It happened again. Last week, as I was explaining my job to someone, they interrupted me and said "So you're building Skynet". I felt like I had to show them this meme, which I thought described pretty well my current situation.
Artificial General Intelligence and pragmatic thinking
No need to say that super-human AI is nowhere near happening. Nonetheless, I think the public is fascinated by the idea of super-intelligent computers taking over the world. This fascination has a name: the myth of singularity. The singularity refers to the point in time when an artificial intelligence would enter a process of exponential improvement. A software so intelligent that it would be able to improve itself faster and faster. At this point, technical progress would become the exclusive doing of AIs, with unforeseeable repercussions on the fate of the human species.
Singularity is linked to the concept of Artificial General Intelligence. An Artificial General Intelligence can be defined as an AI that can perform any task that a human can perform. I find this concept way more interesting than the concept of singularity, because its definition is at least a bit concrete. As a result, you have elements to decide whether an algorithm is an Artificial General Intelligence or not. I, a human, can design pragmatic and innovative solutions to increase the value of your data. Current AI software can't. Therefore, he haven't reached Artificial General Intelligence.
Even more useful: if we are able to identify the features of human intelligence, then we can know what is missing in our algorithms. And we can improve them.
Let's do that.
How can we characterize human intelligence?
We defined an Artificial General Intelligence (AGI) as an AI that can at least match human intelligence's capabilities. If we want to go further, it would be good to have an idea of what makes human intelligence.
We have two options here: either we focus on the nature of human intelligence, either we focus on its characterization. The nature is where it comes from. The characterization is how we can recognize it.
There are thousands of theories aiming at defining the nature of human intelligence in each field of study.

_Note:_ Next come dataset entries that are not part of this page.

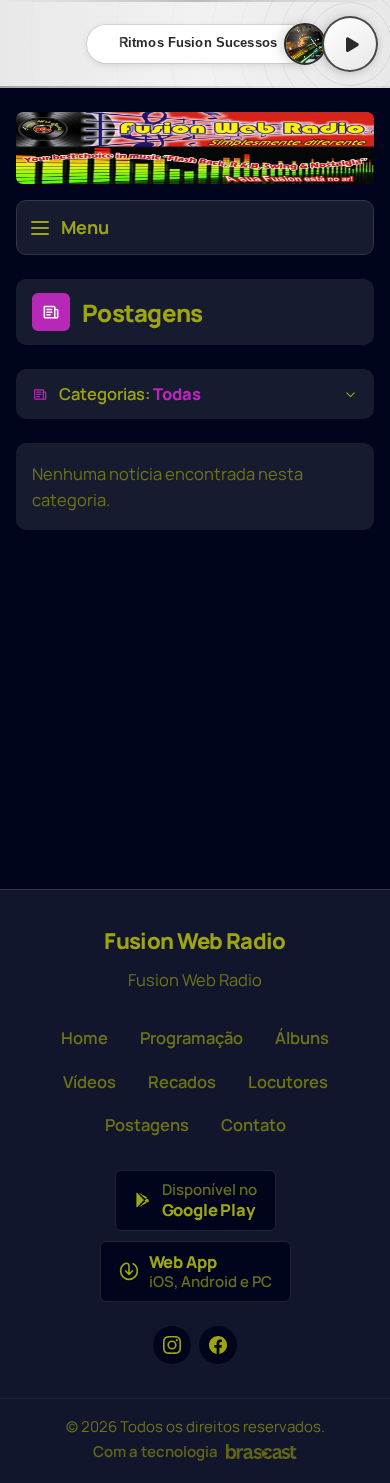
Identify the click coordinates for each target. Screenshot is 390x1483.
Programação (191, 1037)
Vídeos (89, 1081)
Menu (85, 227)
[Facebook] (218, 1345)
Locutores (288, 1081)
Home (84, 1037)
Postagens (147, 1124)
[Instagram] (172, 1345)
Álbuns (302, 1037)
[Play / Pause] (350, 44)
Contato (253, 1124)
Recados (182, 1081)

Psychology, biology, genetics, sociology, cognitive science, mathematics, theology... All of which I know close to nothing about. Good news is: we just have to focus on the characterization of human intelligence.
If we want to get closer to Artificial General Intelligence, our best shot is not to try to reproduce the human brain. The definition of AGI is functional: an AI that can do anything that humans can do. So, what can human intelligence do?

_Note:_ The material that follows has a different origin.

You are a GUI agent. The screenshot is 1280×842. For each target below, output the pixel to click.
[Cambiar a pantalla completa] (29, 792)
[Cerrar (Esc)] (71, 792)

Of course, we can't draw an exhaustive list here. But there are a lot of features we can think of:
- abstract reasoning,
- learning from past experience,
- composition of elements,
- adaptability to new environments,
- problem solving,
- you can go on and on in the comments if you wish.

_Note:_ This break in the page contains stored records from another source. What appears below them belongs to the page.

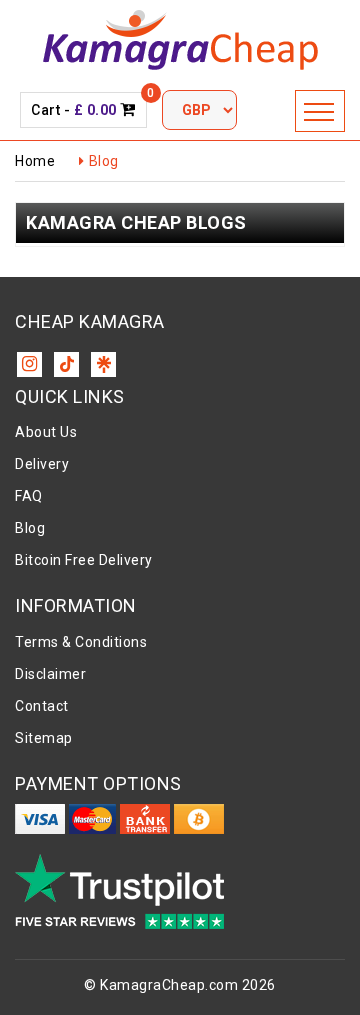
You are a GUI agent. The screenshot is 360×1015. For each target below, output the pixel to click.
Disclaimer (50, 674)
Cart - (83, 109)
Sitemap (44, 738)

I promised you 3 reasons why we are far from achieving Artificial General Intelligence. So I'm gonna arbitrarily choose three features of human intelligence that our algorithms do not possess at this point:
- Out-of-distribution generalization
- Conscious reasoning
To be fair, it is not that arbitrary. We are going to focus on these 3 characteristics of human intelligence because we have ideas to achieve them. Isn't this exciting?
Artificial General Intelligence, feature by feature
According to the Structural Cognitive Modifiability theory, intelligence would be « the unique propensity of human beings to change or modify the structure of their cognitive functioning to adapt to the changing demands of a life situation ». It is undeniable that we humans are very good at adapting to great changes. At the youngest age, both our body and the environment change very fast, and yet babies are able to adapt to these changes and keep on learning.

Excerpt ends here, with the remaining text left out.